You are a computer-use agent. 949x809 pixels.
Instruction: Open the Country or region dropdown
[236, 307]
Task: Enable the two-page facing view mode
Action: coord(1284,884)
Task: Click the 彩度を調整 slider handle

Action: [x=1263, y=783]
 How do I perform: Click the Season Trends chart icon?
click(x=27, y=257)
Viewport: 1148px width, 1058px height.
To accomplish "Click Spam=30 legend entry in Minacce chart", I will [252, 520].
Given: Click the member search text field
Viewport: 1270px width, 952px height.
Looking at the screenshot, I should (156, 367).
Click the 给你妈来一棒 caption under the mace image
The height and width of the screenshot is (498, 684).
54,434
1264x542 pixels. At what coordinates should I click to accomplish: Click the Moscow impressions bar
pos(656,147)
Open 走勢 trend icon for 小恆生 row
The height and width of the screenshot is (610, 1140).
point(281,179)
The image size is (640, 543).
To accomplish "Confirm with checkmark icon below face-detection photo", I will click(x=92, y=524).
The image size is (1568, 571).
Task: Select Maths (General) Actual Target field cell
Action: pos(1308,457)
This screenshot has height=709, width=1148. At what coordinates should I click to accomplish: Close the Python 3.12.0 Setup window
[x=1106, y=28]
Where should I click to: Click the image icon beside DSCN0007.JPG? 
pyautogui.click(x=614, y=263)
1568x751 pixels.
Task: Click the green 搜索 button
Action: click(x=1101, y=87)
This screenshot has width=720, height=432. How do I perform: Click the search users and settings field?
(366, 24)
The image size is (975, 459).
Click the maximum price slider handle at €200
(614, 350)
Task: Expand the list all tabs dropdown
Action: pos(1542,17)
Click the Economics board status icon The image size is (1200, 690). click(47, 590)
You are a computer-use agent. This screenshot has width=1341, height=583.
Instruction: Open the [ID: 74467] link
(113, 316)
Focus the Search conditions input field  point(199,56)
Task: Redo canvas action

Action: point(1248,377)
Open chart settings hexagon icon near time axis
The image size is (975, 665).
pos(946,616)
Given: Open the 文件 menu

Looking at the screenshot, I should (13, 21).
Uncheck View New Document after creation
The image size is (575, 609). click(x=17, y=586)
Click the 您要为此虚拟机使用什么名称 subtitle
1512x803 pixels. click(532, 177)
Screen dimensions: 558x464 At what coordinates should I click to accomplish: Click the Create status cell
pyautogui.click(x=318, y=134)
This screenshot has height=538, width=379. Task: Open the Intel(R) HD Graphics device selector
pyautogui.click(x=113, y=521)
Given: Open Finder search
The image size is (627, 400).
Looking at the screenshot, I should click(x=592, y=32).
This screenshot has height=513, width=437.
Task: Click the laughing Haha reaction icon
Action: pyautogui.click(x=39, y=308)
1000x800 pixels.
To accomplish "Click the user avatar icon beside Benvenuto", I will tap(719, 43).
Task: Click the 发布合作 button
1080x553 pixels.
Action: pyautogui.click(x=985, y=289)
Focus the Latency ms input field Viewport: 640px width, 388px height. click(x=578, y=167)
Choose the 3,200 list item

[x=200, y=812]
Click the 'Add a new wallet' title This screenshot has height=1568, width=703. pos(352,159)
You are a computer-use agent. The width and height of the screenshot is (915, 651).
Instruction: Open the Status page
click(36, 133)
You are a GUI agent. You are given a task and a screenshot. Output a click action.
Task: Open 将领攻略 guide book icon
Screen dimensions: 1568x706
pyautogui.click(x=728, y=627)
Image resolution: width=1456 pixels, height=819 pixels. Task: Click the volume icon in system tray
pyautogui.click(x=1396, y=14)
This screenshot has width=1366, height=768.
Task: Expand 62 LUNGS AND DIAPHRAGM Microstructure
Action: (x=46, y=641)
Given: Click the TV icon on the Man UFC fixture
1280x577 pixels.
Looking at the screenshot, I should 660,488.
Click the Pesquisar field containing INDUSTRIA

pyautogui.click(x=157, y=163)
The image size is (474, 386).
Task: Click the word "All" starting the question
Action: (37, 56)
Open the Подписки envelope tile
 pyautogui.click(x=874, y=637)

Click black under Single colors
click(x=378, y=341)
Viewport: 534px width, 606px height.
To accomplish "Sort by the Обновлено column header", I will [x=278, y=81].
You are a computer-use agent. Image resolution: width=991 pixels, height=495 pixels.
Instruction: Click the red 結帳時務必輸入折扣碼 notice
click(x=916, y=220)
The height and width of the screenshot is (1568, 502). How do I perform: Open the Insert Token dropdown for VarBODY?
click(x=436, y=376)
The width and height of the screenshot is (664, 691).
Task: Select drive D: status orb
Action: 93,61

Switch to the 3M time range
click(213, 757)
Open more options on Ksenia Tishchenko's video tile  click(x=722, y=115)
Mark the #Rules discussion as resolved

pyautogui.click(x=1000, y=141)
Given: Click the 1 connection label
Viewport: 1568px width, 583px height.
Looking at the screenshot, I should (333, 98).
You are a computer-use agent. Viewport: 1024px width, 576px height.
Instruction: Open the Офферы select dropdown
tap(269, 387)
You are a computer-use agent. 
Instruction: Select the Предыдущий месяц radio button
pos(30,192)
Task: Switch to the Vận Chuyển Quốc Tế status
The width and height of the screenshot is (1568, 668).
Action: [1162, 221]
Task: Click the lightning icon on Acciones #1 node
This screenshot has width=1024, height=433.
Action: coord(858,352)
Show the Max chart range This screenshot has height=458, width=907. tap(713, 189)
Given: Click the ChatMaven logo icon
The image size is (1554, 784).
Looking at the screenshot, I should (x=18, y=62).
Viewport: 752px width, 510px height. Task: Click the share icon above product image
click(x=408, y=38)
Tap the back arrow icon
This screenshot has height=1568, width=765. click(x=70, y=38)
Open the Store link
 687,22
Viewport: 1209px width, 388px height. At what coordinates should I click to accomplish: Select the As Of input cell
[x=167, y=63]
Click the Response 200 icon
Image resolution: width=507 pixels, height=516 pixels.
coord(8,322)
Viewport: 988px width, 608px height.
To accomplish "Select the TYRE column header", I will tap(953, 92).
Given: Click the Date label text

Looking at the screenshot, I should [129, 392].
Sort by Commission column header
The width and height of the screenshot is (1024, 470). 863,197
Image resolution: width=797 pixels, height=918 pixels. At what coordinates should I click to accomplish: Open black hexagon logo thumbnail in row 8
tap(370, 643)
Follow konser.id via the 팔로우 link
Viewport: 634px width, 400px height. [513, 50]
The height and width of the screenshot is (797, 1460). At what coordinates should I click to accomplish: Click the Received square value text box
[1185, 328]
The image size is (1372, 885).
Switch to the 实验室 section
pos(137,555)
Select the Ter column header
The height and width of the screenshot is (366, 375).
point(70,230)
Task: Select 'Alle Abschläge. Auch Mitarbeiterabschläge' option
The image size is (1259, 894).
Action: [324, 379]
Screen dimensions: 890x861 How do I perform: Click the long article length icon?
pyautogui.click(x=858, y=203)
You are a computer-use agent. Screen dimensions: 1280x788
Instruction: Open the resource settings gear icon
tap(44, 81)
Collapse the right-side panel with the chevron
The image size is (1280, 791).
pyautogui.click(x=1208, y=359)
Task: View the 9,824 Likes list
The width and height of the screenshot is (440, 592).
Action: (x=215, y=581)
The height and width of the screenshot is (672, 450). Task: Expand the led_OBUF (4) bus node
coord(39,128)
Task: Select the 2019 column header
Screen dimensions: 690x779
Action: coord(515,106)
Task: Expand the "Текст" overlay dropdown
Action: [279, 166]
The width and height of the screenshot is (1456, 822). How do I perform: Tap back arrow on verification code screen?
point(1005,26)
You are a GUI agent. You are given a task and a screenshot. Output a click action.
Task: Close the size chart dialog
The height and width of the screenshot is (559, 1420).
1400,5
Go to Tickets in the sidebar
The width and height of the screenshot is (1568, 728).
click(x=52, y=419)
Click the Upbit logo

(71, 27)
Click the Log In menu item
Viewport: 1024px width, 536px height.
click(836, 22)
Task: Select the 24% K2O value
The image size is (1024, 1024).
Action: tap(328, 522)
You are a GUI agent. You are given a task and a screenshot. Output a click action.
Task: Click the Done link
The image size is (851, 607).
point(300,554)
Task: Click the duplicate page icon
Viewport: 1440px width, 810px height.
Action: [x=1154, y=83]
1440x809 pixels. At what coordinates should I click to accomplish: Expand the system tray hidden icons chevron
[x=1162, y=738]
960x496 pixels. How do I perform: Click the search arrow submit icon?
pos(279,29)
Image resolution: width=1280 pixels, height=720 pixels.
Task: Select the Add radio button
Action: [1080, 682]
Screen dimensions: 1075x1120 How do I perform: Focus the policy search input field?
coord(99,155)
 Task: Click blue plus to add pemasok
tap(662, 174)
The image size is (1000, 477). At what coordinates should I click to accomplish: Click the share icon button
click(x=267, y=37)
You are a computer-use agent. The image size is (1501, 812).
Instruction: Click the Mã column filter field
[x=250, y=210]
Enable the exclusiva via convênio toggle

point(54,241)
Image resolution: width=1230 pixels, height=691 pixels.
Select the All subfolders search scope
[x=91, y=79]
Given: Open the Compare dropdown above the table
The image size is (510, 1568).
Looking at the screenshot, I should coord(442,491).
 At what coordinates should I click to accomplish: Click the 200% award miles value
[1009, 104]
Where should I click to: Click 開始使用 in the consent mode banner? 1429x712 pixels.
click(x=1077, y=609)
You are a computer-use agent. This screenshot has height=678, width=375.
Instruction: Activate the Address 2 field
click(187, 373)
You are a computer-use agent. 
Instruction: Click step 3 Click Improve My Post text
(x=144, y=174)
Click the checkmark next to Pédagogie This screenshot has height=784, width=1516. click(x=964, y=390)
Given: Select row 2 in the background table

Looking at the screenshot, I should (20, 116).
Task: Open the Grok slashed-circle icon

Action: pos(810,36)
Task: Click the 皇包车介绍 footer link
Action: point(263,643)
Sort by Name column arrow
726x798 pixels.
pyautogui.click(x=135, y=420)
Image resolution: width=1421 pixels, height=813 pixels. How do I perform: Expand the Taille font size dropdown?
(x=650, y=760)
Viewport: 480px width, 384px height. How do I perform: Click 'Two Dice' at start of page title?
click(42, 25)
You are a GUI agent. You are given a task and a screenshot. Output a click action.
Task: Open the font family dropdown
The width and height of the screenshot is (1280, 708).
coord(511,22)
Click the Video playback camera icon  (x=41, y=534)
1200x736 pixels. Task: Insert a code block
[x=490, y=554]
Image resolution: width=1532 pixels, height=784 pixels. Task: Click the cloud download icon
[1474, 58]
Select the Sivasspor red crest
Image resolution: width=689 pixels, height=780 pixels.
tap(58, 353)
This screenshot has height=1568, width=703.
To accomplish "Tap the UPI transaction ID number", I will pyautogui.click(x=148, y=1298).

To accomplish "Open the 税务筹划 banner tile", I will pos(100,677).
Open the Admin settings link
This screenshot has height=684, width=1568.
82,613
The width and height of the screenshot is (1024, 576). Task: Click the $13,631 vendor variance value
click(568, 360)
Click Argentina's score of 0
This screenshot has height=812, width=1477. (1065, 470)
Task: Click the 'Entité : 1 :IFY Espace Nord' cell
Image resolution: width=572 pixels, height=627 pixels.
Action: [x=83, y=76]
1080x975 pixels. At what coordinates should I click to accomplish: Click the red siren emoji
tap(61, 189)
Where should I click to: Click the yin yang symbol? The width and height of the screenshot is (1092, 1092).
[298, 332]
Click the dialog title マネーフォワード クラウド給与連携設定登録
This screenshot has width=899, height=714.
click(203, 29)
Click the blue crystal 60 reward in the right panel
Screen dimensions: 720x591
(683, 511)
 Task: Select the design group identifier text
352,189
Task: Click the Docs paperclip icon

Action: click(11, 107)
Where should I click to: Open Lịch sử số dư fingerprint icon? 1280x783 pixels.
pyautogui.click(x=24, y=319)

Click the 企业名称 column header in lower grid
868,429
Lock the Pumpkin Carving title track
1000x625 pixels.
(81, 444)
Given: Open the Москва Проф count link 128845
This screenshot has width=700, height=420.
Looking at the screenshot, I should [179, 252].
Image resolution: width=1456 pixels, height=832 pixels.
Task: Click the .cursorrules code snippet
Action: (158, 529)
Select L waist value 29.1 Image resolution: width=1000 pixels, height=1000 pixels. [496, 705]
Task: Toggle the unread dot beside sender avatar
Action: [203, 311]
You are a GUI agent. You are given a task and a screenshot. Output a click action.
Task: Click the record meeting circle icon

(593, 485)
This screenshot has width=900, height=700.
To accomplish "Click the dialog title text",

WHAT THE TASK ASKS »
Starting at the line that contains "This screenshot has width=900, height=700.", retype each line through the end of the listing above and nothing else.

EXERCISE RESULT »
This screenshot has width=900, height=700.
To accomplish "Click the dialog title text",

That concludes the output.